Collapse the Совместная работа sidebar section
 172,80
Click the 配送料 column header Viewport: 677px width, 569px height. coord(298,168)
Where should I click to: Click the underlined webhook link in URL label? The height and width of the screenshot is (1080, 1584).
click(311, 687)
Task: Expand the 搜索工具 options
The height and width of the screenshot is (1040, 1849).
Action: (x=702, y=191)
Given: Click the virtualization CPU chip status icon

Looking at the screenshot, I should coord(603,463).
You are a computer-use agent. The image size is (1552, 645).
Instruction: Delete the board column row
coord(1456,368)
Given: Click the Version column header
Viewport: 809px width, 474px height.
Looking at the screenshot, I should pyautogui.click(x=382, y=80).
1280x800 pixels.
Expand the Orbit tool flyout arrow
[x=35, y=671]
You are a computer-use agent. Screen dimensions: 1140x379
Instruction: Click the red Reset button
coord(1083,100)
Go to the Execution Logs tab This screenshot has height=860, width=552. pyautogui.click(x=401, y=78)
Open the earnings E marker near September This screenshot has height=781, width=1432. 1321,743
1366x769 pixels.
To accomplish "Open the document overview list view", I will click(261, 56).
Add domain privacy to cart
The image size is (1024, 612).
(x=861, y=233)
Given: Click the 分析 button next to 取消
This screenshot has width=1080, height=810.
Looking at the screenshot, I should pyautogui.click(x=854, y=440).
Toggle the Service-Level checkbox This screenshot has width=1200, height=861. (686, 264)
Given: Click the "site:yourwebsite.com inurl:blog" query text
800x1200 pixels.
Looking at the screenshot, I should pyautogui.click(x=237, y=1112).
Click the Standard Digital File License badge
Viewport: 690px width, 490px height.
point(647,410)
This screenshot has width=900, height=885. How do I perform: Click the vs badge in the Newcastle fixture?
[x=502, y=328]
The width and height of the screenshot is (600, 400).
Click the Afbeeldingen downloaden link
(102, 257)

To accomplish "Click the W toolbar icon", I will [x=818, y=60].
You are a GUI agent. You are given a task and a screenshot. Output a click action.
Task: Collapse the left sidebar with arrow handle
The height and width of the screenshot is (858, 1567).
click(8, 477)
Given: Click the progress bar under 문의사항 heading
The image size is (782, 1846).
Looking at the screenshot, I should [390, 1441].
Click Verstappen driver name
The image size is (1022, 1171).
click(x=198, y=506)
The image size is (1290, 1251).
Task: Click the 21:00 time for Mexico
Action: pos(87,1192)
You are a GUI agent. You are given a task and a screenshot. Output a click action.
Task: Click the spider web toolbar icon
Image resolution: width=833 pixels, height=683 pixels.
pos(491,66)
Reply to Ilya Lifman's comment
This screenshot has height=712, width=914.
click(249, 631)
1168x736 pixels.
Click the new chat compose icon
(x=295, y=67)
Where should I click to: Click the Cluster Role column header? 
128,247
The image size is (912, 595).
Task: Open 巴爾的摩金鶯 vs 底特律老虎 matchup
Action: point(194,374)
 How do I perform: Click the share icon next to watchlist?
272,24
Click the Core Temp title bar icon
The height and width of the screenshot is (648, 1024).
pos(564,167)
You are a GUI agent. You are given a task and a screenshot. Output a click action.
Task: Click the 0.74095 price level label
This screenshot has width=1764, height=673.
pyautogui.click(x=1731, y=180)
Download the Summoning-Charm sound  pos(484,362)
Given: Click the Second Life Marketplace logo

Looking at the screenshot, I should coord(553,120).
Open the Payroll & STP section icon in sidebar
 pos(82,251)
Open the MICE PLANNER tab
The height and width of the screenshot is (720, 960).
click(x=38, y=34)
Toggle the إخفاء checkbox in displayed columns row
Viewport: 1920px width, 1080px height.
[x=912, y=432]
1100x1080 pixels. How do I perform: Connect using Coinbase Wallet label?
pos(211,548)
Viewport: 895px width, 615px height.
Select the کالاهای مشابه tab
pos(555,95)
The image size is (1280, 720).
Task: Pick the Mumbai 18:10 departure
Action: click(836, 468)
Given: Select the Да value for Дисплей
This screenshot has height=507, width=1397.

### [WORK REQUIRED]
For the lines above, output exactly those from the line containing "Open the earnings" through the line containing "Toggle the Service-Level", and skip the others.

### [SOLUTION FOR THIS EXERCISE]
Open the earnings E marker near September This screenshot has height=781, width=1432. 1321,743
1366x769 pixels.
To accomplish "Open the document overview list view", I will click(261, 56).
Add domain privacy to cart
The image size is (1024, 612).
(x=861, y=233)
Given: Click the 分析 button next to 取消
This screenshot has width=1080, height=810.
Looking at the screenshot, I should pyautogui.click(x=854, y=440).
Toggle the Service-Level checkbox This screenshot has width=1200, height=861. (686, 264)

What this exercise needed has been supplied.